What have I given up? Nothing.
It’s not for lack of faith or gratitude. It’s not even the move of a curmudgeon who doesn’t like to follow the rules. It’s just that I’ve given up everything already.
I no longer smoke.
I no longer drink.
I don’t eat flour or sugar, which means I don’t eat candy.
As for giving up coffee, my family won’t let me. They fear the monster I would become (not that I’d ever give up coffee anyway).
Instead, I’m going to try and build something: My communication skills.
You might be thinking that’s ridiculous. I communicate in this blog all the time, after all. I’ve told you about every skeleton in my closet.

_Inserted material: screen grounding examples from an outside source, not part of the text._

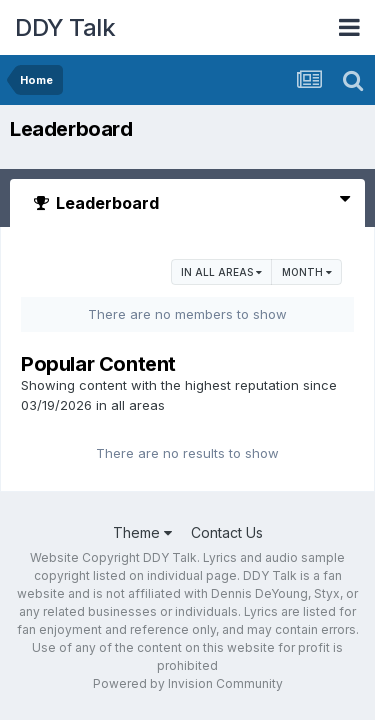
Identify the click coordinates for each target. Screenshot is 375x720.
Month (307, 272)
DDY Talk (65, 27)
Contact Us (227, 532)
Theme (142, 532)
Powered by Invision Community (188, 683)
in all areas (221, 272)
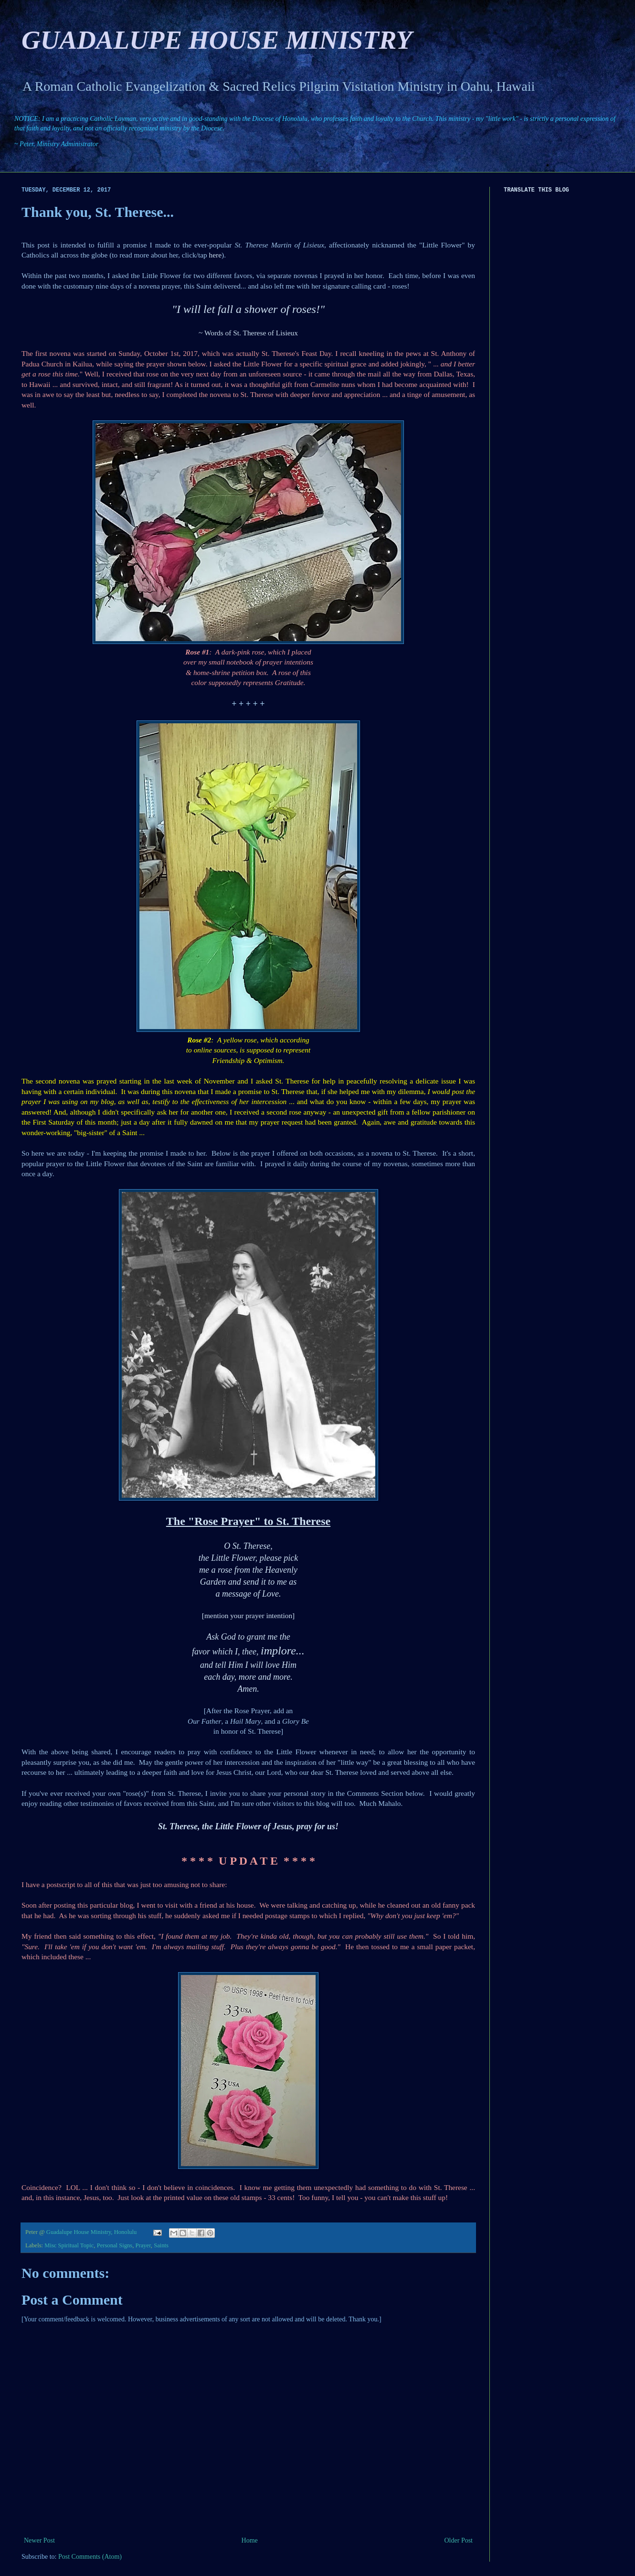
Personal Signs (115, 2245)
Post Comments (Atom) (90, 2556)
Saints (161, 2245)
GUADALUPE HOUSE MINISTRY (216, 39)
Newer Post (39, 2540)
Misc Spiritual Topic (69, 2245)
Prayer (142, 2245)
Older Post (458, 2540)
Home (250, 2540)
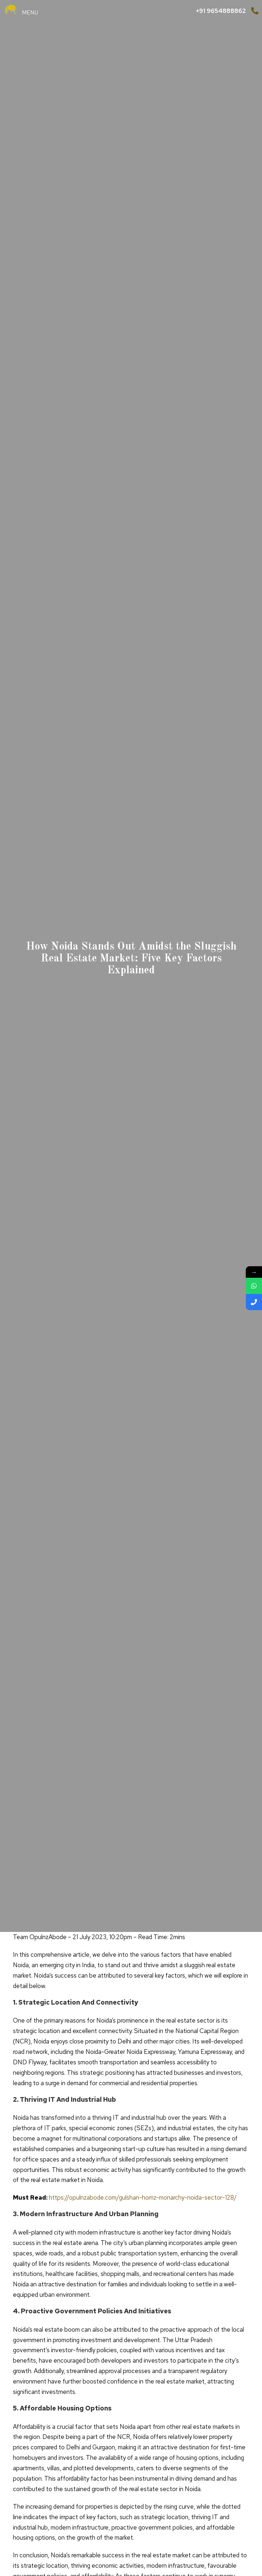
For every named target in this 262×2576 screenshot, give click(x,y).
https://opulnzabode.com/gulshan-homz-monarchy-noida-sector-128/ (143, 2197)
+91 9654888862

The thing is, for all my ability with the written word, I suck at face-to-face communication, especially when my mind is in a depressed fog. The folks who suffer the most for this are those closest to me.
I’ve tried hard to demolish the wall I hide behind when my mind isn’t right. But whenever I think I’ve made progress, shit happens and I find it’s taller and thicker than ever.
Far as I can tell, I do make progress, but then I take my eye off the wrecking ball and the wall rebuilds itself when I’m busy internalizing everything.
For all the sharing I do in this blog, sometimes it’s still ridiculously hard to open up to those closest to me. One reason is that I’m still a selfish bastard sometimes. I get so wrapped up in my work and feelings that it becomes almost impossible to see someone else’s side of things.
I also don’t like to be in a situation where there’s yelling. There was plenty of that growing up, and I tend to avoid arguments with loved ones at all costs. Putting up a wall can be a bitch for any relationship, because sooner or later bad feelings will race at that wall like a drunk behind the wheel of a Porsche and slam right into it. Some bricks in the wall crack and come loose, but by then it can be too late. Relationships are totaled.
I’m starting to believe this is a chronic condition hardened by my early history. But that doesn’t mean I’m going to sit here and accept it.
Working on that communication is like building a better wrecking ball to smash the wall with. It’s a goal worthy of Lent, methinks.
I’ll keep you posted on my progress.